As to the secondary objective of the study (i.e., to evaluate the effects of various therapeutic analgesic options administered by physicians to patients), given the non-randomized design the propensity score approach [2022] will be used to balance the covariates in the groups and thus reduce the bias produced by the lack of randomization. Briefly, in all 3 comparisons planned by protocol (oral morphine vs fentanyl patch, oral morphine vs buprenorphine patch, fentanyl vs buprenorphine), a comparison specific propensity scores will be estimated. The propensity score method implies a comprehensive collection of information known to be causally associated with the choice of the treatments, then the production of a propensity score (the conditional probability of exposure to a treatment given the observed covariates) using standard statistical models such as logistic regressions to predict the treatment (for example, the choice of morphine in eligible patients), eventually the comparison of outcomes (for example, pian intensity) by matching or stratifing patients according to the value of the propensity scores.

Study endpoints

The Study will collect, describe and assess a vast array of outcomes measures related to pain and to its impact on patients' life. Some of these measures will be collected and reported by physicians and other directly by patients.

Pain related outcomes

The predefined primary outcome measurement is the pain intensity over the first weeks, assessed with four questions from the BPI, that will be used either individually or after the computation of their mean, as indicated by developers [19, 23, 24]. The relevant endpoint is the reduction in worst and average pain score of ≥ 2 points (pain intensity difference, PID, >/= 2) at week 4 (day 28 from inclusion) over baseline.

Other endpoints

Escape/Rescue pain medications: counts of rescue/escape medications taken to control pain from inclusion to week 4 (day 28 from inclusion).

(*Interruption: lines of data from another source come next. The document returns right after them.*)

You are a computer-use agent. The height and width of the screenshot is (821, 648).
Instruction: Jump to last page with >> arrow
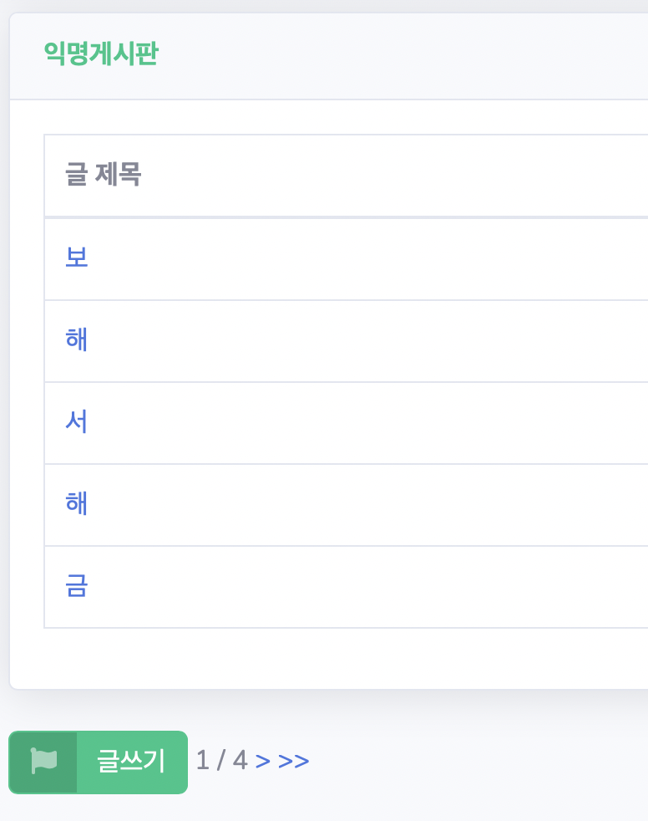(x=293, y=762)
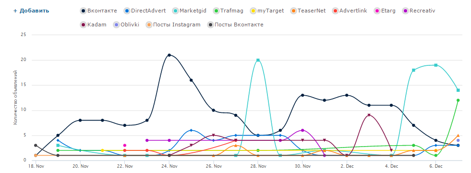Toggle Посты Instagram legend entry
The height and width of the screenshot is (173, 471).
coord(173,25)
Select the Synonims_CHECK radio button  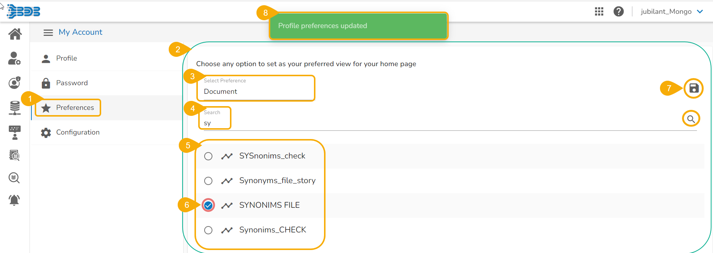(x=208, y=230)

Adequacy of analgesic-drug therapy: Patient Management index (PMI), categorized in a binary variable according to negative (indicating inadequate analgesic care) and positive (conservative indicator of acceptable treatment) levels.

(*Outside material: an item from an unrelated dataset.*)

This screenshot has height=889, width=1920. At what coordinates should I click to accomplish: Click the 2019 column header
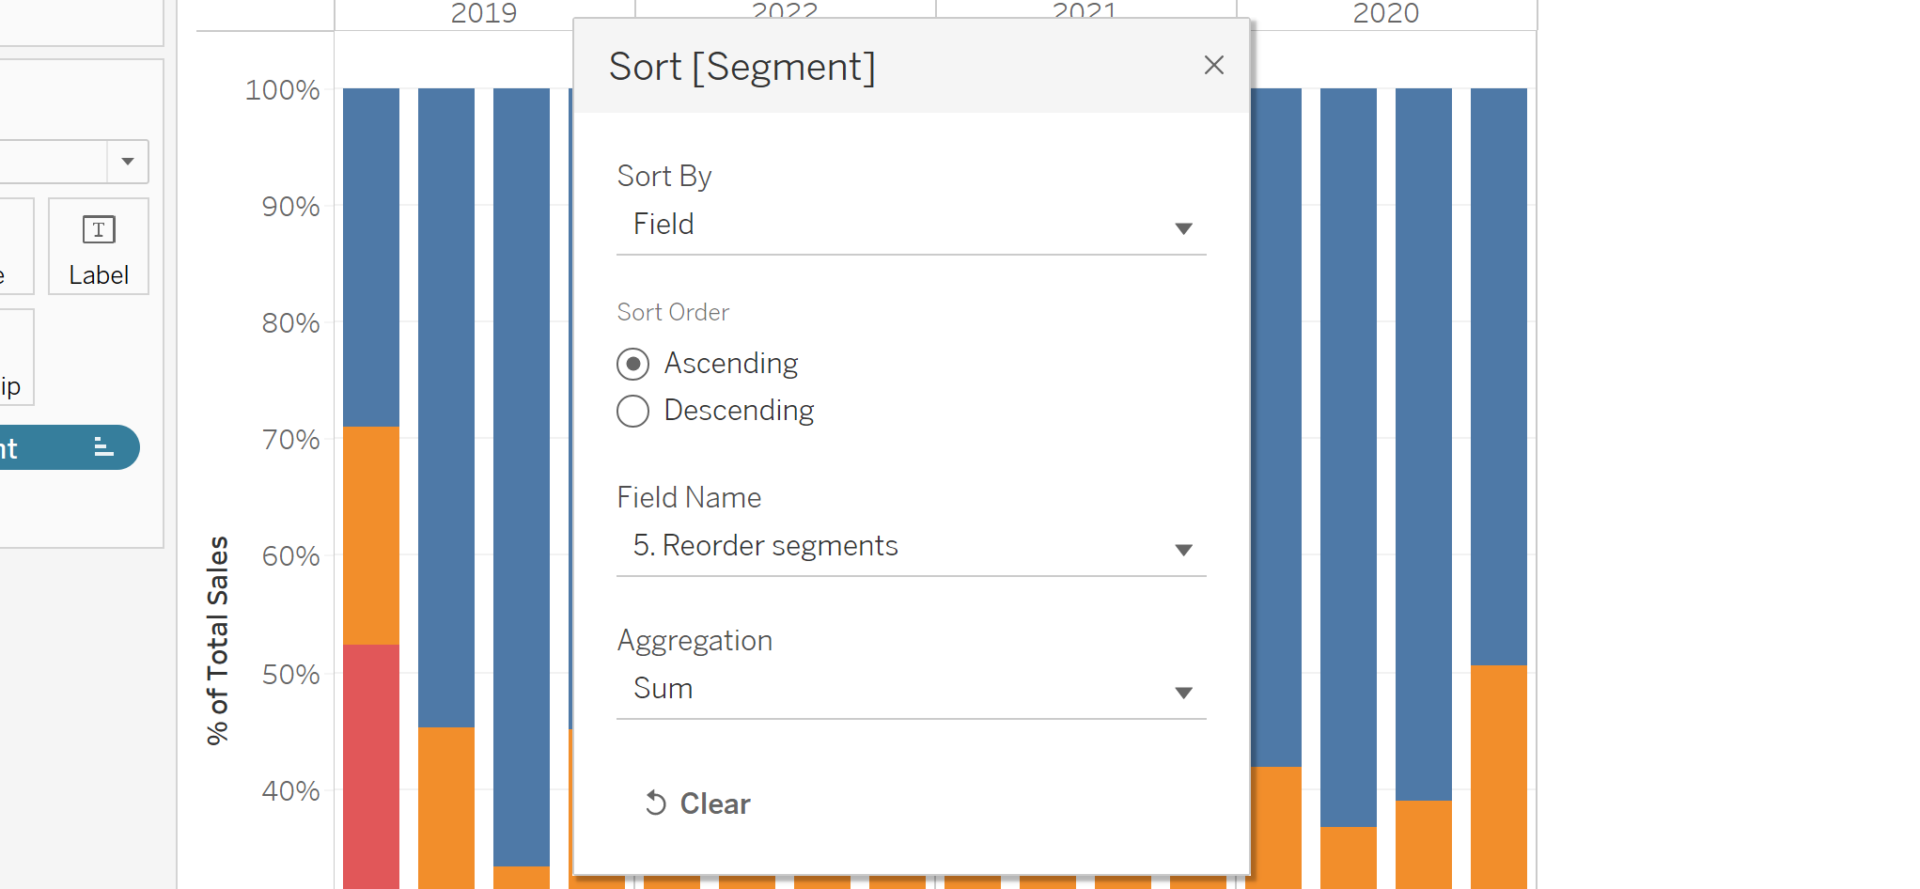coord(483,13)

Other patient-reported endpoints:HRQOL, Satisfaction with (drugs) treatment, rate and severity of symptoms, adverse and side effects.

Ethical approval and publication policy

Before entering patients into the cohort study, clinicians/investigators must ensure that the Protocol has received clearance from the Local Research Ethics Committee (L-REC). The patients' consent to participate in the studies should be obtained after a full explanation has been given. Particular attention should be given to explaining the purposes, manner of the management and use of the patients' data from questionnaires and diaries. The right of the patient to withdraw from the studies in any time, without giving reasons, must be respected.

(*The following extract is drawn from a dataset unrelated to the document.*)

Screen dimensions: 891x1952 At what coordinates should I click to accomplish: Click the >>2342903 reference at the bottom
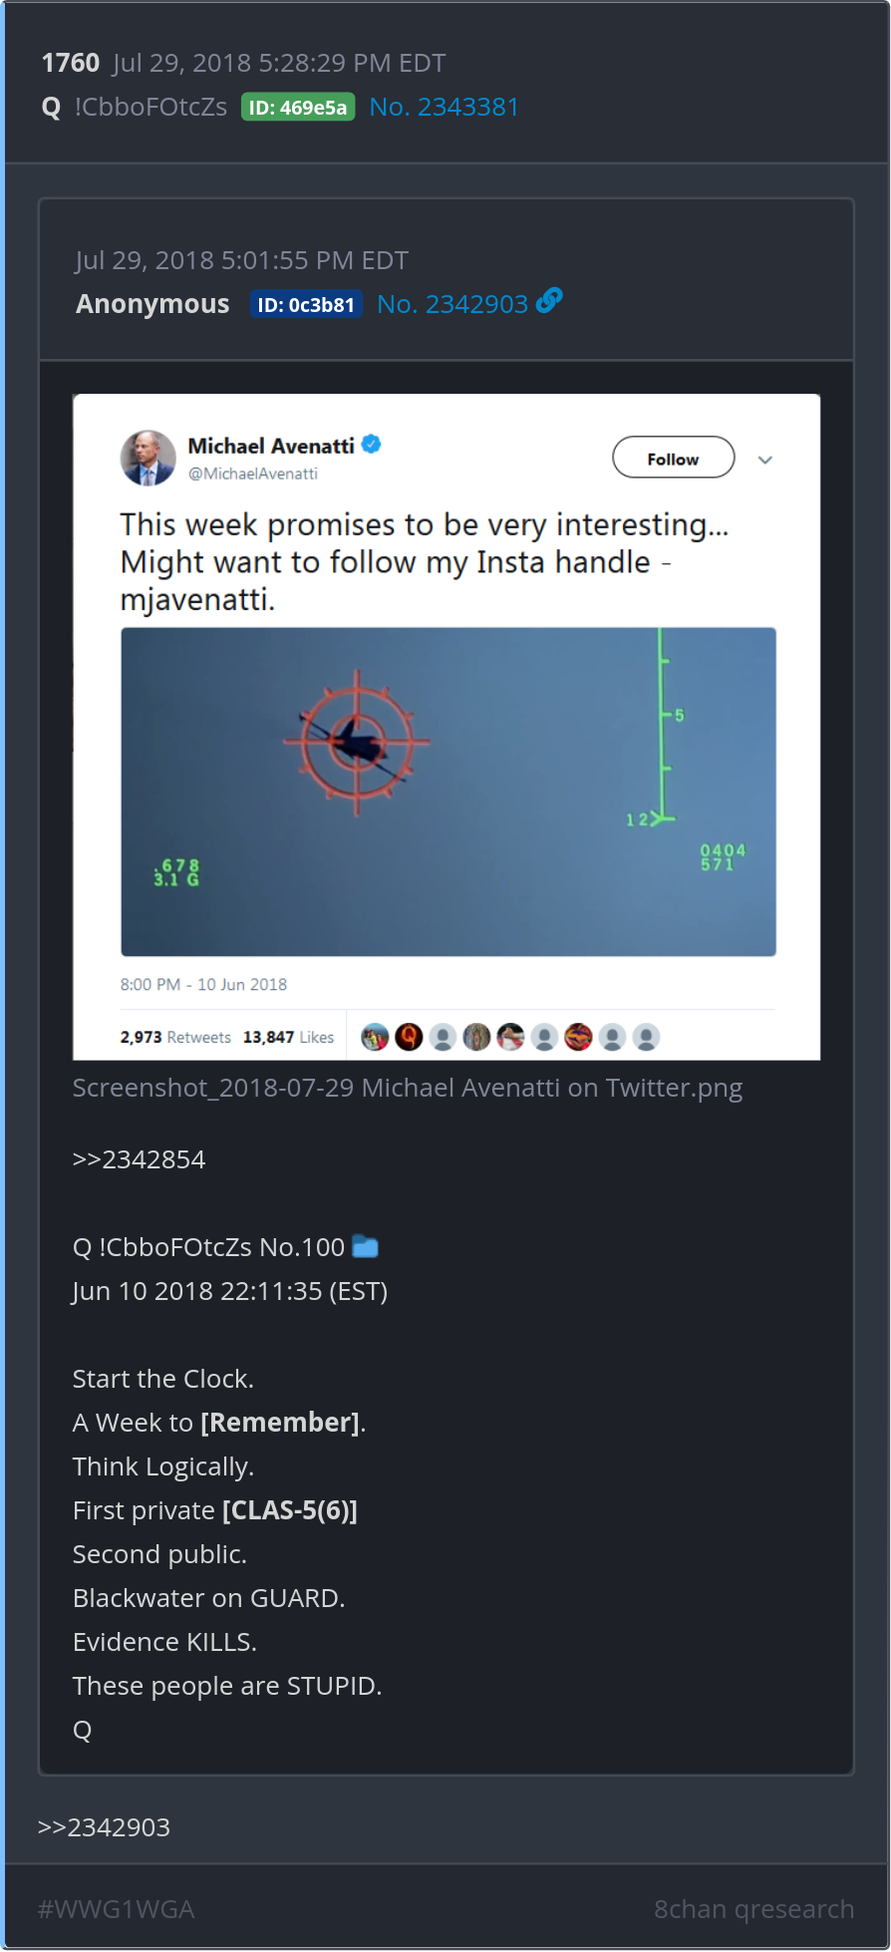104,1827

The responsibility for drafting the manuscripts related to the analyses described in this protocol will lie with the WPC whose members will be the primary Authors. At least one representative from high-recruiting centers will be included among the co-authors, and all participants will be acknowledged in the Appendices. All authors should review and approve the manuscript before submission. At least two papers are expected: the first reporting on the results of the "epidemiological" part of the study, including a description of patients' characteristics in terms of baseline socio-demographic and clinical variables, pattern of care and main outcomes, and a discussion of the feasibility of this kind of approaches in the specific setting, the second about the effects (effectiveness) of treatments on patients (and physicians) reported outcomes.